Dies ist die günstigste Zeit für Reisen in Russland. Sie fliegen mit ihren Schlitten schnell über den Schnee; die Bewegung ist angenehm und meiner Meinung nach weitaus angenehmer als die einer englischen Postkutsche. Die Kälte ist nicht übermäßig, wenn man in Pelze gehüllt ist - ein Kleidungsstück, das ich mir bereits zugelegt habe, denn es ist ein großer Unterschied, ob man auf dem Deck läuft oder stundenlang regungslos sitzt, wenn keine Bewegung verhindert, dass einem das Blut in den Adern gefriert. Ich habe nicht die Absicht, mein Leben auf der Poststraße zwischen St. Petersburg und Archangel zu verlieren.
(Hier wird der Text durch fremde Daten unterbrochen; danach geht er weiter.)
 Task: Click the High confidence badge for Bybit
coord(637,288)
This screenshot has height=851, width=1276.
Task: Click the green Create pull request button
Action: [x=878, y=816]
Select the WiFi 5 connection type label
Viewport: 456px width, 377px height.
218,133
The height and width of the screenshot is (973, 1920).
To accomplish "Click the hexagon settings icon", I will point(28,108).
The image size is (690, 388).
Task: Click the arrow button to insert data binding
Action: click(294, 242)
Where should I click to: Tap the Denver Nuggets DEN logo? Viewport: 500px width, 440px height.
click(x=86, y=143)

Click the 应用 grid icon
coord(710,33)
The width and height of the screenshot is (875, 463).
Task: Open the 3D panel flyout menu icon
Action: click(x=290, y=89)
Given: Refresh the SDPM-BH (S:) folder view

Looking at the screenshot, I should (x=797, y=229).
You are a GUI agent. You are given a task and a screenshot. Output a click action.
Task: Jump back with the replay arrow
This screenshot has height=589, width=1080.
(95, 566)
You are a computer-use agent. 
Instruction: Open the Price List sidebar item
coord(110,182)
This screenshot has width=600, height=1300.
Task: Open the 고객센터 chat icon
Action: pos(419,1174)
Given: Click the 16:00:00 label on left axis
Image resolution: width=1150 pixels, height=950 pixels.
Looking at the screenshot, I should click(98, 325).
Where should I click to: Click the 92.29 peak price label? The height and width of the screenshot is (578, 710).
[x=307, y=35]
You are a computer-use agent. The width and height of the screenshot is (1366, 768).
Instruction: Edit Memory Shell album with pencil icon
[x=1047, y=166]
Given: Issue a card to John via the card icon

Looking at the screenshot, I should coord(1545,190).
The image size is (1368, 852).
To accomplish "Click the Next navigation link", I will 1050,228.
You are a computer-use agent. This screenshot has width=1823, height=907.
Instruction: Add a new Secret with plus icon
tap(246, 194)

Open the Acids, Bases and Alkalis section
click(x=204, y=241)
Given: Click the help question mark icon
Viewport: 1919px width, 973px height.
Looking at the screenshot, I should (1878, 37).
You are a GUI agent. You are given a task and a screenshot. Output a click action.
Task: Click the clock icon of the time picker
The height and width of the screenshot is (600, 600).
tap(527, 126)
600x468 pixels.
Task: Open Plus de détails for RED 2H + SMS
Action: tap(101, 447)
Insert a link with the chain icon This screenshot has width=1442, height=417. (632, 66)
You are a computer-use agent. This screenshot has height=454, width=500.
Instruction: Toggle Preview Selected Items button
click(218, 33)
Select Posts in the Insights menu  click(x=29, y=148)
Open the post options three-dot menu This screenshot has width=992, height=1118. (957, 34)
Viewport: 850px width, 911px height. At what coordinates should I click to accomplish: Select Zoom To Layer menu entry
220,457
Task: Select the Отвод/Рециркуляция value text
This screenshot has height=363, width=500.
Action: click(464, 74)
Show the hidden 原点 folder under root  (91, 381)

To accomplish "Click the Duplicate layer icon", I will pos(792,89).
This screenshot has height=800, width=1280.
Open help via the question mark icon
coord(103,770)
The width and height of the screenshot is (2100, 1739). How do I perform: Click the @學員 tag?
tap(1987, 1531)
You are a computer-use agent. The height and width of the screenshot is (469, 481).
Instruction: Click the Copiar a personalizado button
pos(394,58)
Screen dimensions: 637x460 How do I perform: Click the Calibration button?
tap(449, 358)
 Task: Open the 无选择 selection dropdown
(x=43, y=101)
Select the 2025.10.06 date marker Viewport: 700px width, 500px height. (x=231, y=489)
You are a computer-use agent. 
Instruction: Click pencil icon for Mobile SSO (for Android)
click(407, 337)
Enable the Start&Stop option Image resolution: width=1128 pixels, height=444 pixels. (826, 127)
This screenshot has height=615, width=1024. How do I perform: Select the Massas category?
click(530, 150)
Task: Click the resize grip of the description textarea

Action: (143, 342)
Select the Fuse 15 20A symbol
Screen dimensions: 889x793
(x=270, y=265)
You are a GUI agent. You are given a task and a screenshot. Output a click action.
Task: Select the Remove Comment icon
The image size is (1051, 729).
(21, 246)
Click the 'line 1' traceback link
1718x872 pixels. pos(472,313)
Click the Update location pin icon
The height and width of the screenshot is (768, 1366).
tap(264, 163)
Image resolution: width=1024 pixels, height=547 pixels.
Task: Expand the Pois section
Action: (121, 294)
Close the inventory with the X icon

Ich werde in vierzehn oder drei Wochen in die letztgenannte Stadt aufbrechen und beabsichtige, dort ein Schiff zu mieten, was leicht möglich ist, indem ich die Versicherung für den Eigner bezahle, und so viele Matrosen anzuheuern, wie ich für notwendig halte, darunter solche, die an den Walfang gewöhnt sind. Ich habe nicht vor, vor dem Monat Juni in See zu stechen, und wann werde ich zurückkehren? Ach, liebe Schwester, wie soll ich diese Frage beantworten? Wenn ich Erfolg habe, werden viele, viele Monate, vielleicht sogar Jahre vergehen, bevor wir uns wiedersehen werden. Wenn ich scheitere, werden Sie mich bald oder nie wiedersehen. Lebt wohl, meine liebe, ausgezeichnete Margaret. Der Himmel möge Sie segnen und mich beschützen, damit ich Ihnen immer wieder meine Dankbarkeit für Ihre Liebe und Freundlichkeit bezeugen kann.
Ihr liebevoller Bruder,
R. Walton
Brief 2
Erzengel, 28. März, 17-
An Mrs. Saville, England
Wie langsam die Zeit hier vergeht, wo ich doch von Frost und Schnee umzingelt bin! Doch ein zweiter Schritt in Richtung meines Unternehmens ist getan. Ich habe ein Schiff gemietet und bin damit beschäftigt, meine Matrosen zu sammeln. Diejenigen, die ich bereits angeheuert habe, scheinen Männer zu sein, auf die ich mich verlassen kann und die mit Sicherheit einen unerschrockenen Mut besitzen.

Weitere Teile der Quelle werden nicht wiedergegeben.